→ Goals
• 1. Answer these from the transcript about planting a church in Montana, one line each:
(a) Who called and asked whether Montana was an option for the church plant?
(b) What happened on the first vision trip there with his wife?
(c) Which biblical figure is the move across the country compared to?
• 2. Pick up the transcript about planting a church in Montana right after its last line and continue it.

Now was there any was there any running away from that? That call? Like when you felt it, you felt it come, you were nervous to make the choice. Was there any of you turning like you know, the the Jonah situation or running to Nineveh, right? Were you trying to get away from it and then he came and got you anyways?

SPEAKER_02

Or were you Yeah, I don't think so. Um I think the whole Bozeman, Montana thing, it freaked me out. That was where my uh where is the ship to Nineveh? Or where's the ship now out of here?

unknown

Right.

SPEAKER_02

He didn't go to he didn't go to Nineveh, he tried to go the opposite direction. It was like uh I thought we were gonna plant once we once it was like let's go, you know, we'll we'll plant a church, we'll be a beating. I thought it'd be in St.

SPEAKER_05

Augustine or Palm Coast, you know, somewhere an hour and a half from as a church, we would have supported you the same. Yeah, 100%. But you have moved 30 miles south from our campus. You would have had the same people that are on mission, let's go. We're a part of it.

SPEAKER_02

Yeah. But it was through, honestly, I blame Dr. Adam Flint for a bunch of it, but because we we also helped, and maybe we can get into this conversation about what it means to parent plant versus partner plant. Maybe it's uh maybe it's the same thing about sending versus supporting, but um, we had partnered to plant a church in Calisbell, Montana, about four and a half hours north of here. And some of our guys were on the advisory team, like helping advise that plant. Dr. Flint being one of them, he calls me and said, Would you ever consider Montana for your church plant? And I was just like, No way, bro. Like, we're not, you can't even be serious. Like, how where'd that come from? And then the the all the statistics, all the stuff about Montana, that, and I I mean, selfishly, it's like, bro, this is a this is a paradise for anybody that loves to be outside slash hunt and kill animals. And so, and I love those things. That is not primarily why I moved here. Just hear me, please. I did not move here to kill animals, but I I moved here to disciple and make disciples and to planetary. Church. And as a part of that, yeah, you get to do that with a bunch of these men that show up, you know. It's just part of the culture, right? So um that began the well, hold on. Like, I don't I don't want to do that. You to your question, David, about was there ever a moment you wanted to go in another direction? Yeah, for sure. Especially when I got here the first time with my wife on a little vision trip. I had a panic attack. It was like uh we ain't coming here. We're there's no way. And that's when the voice of my wife really hammered down on if this is where God wants to send us, I'm in, and you have what it takes to do this, you know. Powerful words, powerful words. Yeah, for for sure. I I I wish she'd tell me that every morning when I wake up.

SPEAKER_00

So I have to ask you, Pastor Todd. You move halfway, no, not halfway. You moved across the country. All the way, all the way. So, what's your why? Like, what's your driving force behind why you did this? You moved your whole family, everything that you know. You were essentially Peter. Like you're you left your nets in what you always knew, and your wife, which is always known, and you came here. Why is that?

SPEAKER_02

Yeah, I think it has to do with a little bit of what we were saying earlier about uh just a scene in Revelation, bro, where we are gonna stand before the throne.

unknown

Amen.

SPEAKER_02

And hopefully I see you brothers across the way and we're just like fist pumping as we celebrate Jesus together.

SPEAKER_04

Amen.

→ Provided records

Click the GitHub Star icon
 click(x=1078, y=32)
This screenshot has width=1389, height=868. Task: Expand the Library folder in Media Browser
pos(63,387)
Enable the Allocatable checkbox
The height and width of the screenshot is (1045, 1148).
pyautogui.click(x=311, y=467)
---
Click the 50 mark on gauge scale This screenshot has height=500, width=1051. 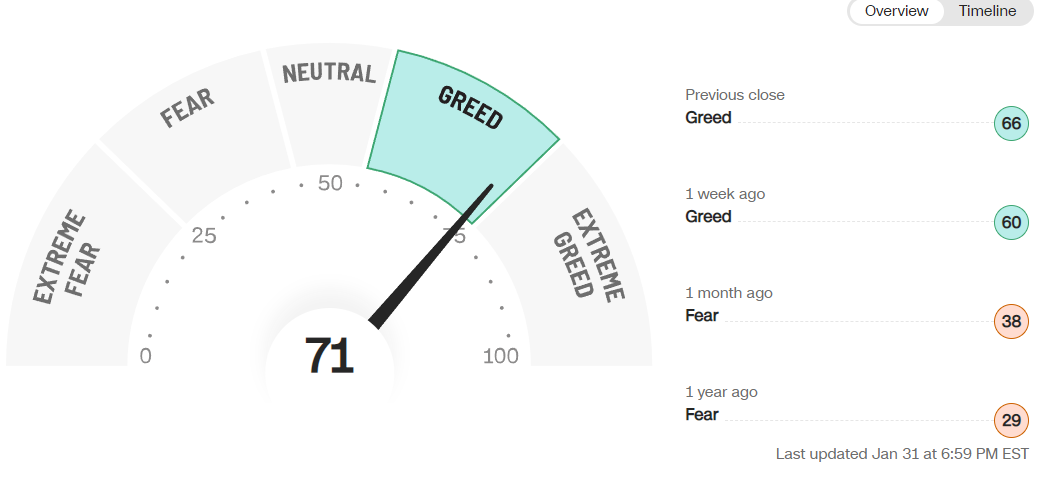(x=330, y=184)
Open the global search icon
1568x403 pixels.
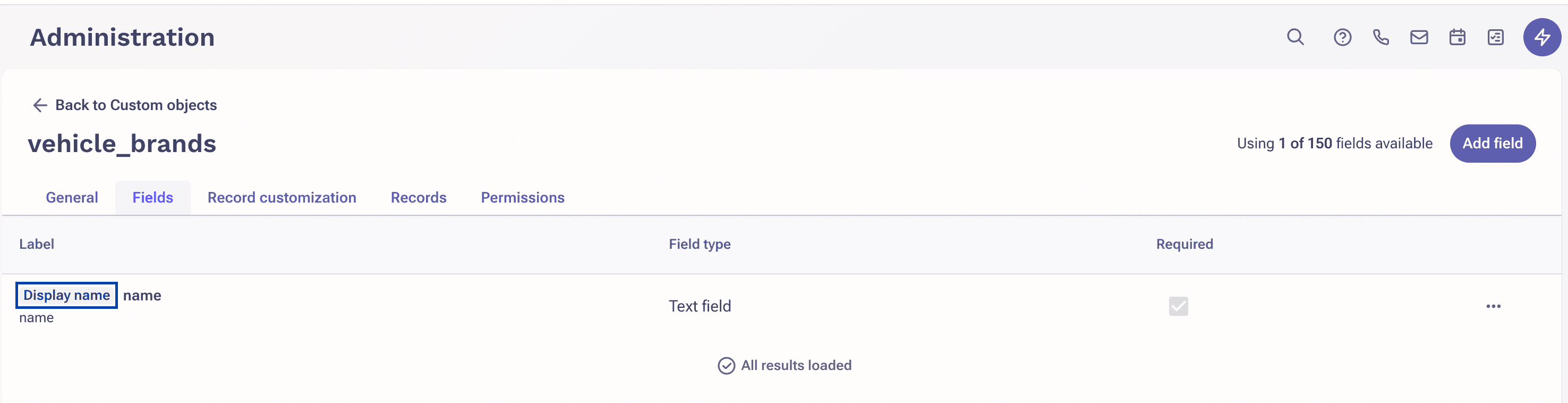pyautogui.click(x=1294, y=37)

→ Task-by-task outputs
• 1.
(a) Dr. Adam Flint
(b) He had a panic attack.
(c) Peter

• 2.
SPEAKER_02

Um, but I have no idea what's on the other side of this. But I just it's for the glory of God and the mission of God.

SPEAKER_00

Amen. Amen.

SPEAKER_02

If it has anything to do, and so you know, I'm not sitting here saying like I just wake up every day with this missional drive and this picture tattooed of the throne, you know. Because some days I wake up and if I'm being honest with you, man, we've been going, going, going, going, going. And there's been up, there's been like personal ups and downs. And the question of not the worst and you're asking the why, but the my question of why has popped in there. Sure. Um, so it's not like every day I'm just like driven by all these people surrendering to Christ. I think it's Piper that says missions exist because worship doesn't. I want people to worship Jesus. Um, but if at any point like it's it steers and I get this like selfish mindset, because you could ask questions about okay, well, what does a church plant look like successful? Like, how do you know it's successful? It's a great question. It really is. There's measurables that were the goals that we shoot for, all of those things. But if it becomes more like prideful and self, like we want it to succeed because we want to be awesome, uh, then there for sure is a problem. That is why the gospel-centeredness, mission focus uh it has to do with Jesus, who he is, what he has done, salvation, you know, in Christ alone. Amen. Grace alone, faith alone, Christ alone.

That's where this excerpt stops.